§ MATERIAL SHOWN
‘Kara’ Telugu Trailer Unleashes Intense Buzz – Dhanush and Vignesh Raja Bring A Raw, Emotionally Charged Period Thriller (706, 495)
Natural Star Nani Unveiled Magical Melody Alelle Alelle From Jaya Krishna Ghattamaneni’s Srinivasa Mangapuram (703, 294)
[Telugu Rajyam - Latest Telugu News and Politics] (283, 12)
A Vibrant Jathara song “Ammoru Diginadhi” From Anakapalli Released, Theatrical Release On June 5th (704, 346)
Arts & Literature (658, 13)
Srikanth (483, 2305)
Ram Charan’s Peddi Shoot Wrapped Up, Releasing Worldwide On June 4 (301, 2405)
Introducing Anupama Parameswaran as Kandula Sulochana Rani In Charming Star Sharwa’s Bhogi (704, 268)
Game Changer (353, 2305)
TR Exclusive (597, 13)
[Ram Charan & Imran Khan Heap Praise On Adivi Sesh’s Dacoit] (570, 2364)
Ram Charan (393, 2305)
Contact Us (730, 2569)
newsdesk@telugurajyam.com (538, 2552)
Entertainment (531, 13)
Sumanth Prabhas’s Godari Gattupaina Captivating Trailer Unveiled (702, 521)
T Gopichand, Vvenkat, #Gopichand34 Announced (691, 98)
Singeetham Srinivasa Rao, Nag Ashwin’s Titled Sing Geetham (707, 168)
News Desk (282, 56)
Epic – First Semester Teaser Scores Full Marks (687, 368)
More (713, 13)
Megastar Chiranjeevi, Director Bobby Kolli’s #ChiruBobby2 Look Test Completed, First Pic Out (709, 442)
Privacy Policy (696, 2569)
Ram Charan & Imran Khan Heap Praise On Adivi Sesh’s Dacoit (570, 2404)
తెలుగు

§ WHAT IS EXPECTED
All of the data above should be reproduced word for word.

§ RESULT FOR THIS TASK
‘Kara’ Telugu Trailer Unleashes Intense Buzz – Dhanush and Vignesh Raja Bring A Raw, Emotionally Charged Period Thriller (706, 495)
Natural Star Nani Unveiled Magical Melody Alelle Alelle From Jaya Krishna Ghattamaneni’s Srinivasa Mangapuram (703, 294)
[Telugu Rajyam - Latest Telugu News and Politics] (283, 12)
A Vibrant Jathara song “Ammoru Diginadhi” From Anakapalli Released, Theatrical Release On June 5th (704, 346)
Arts & Literature (658, 13)
Srikanth (483, 2305)
Ram Charan’s Peddi Shoot Wrapped Up, Releasing Worldwide On June 4 (301, 2405)
Introducing Anupama Parameswaran as Kandula Sulochana Rani In Charming Star Sharwa’s Bhogi (704, 268)
Game Changer (353, 2305)
TR Exclusive (597, 13)
[Ram Charan & Imran Khan Heap Praise On Adivi Sesh’s Dacoit] (570, 2364)
Ram Charan (393, 2305)
Contact Us (730, 2569)
newsdesk@telugurajyam.com (538, 2552)
Entertainment (531, 13)
Sumanth Prabhas’s Godari Gattupaina Captivating Trailer Unveiled (702, 521)
T Gopichand, Vvenkat, #Gopichand34 Announced (691, 98)
Singeetham Srinivasa Rao, Nag Ashwin’s Titled Sing Geetham (707, 168)
News Desk (282, 56)
Epic – First Semester Teaser Scores Full Marks (687, 368)
More (713, 13)
Megastar Chiranjeevi, Director Bobby Kolli’s #ChiruBobby2 Look Test Completed, First Pic Out (709, 442)
Privacy Policy (696, 2569)
Ram Charan & Imran Khan Heap Praise On Adivi Sesh’s Dacoit (570, 2404)
తెలుగు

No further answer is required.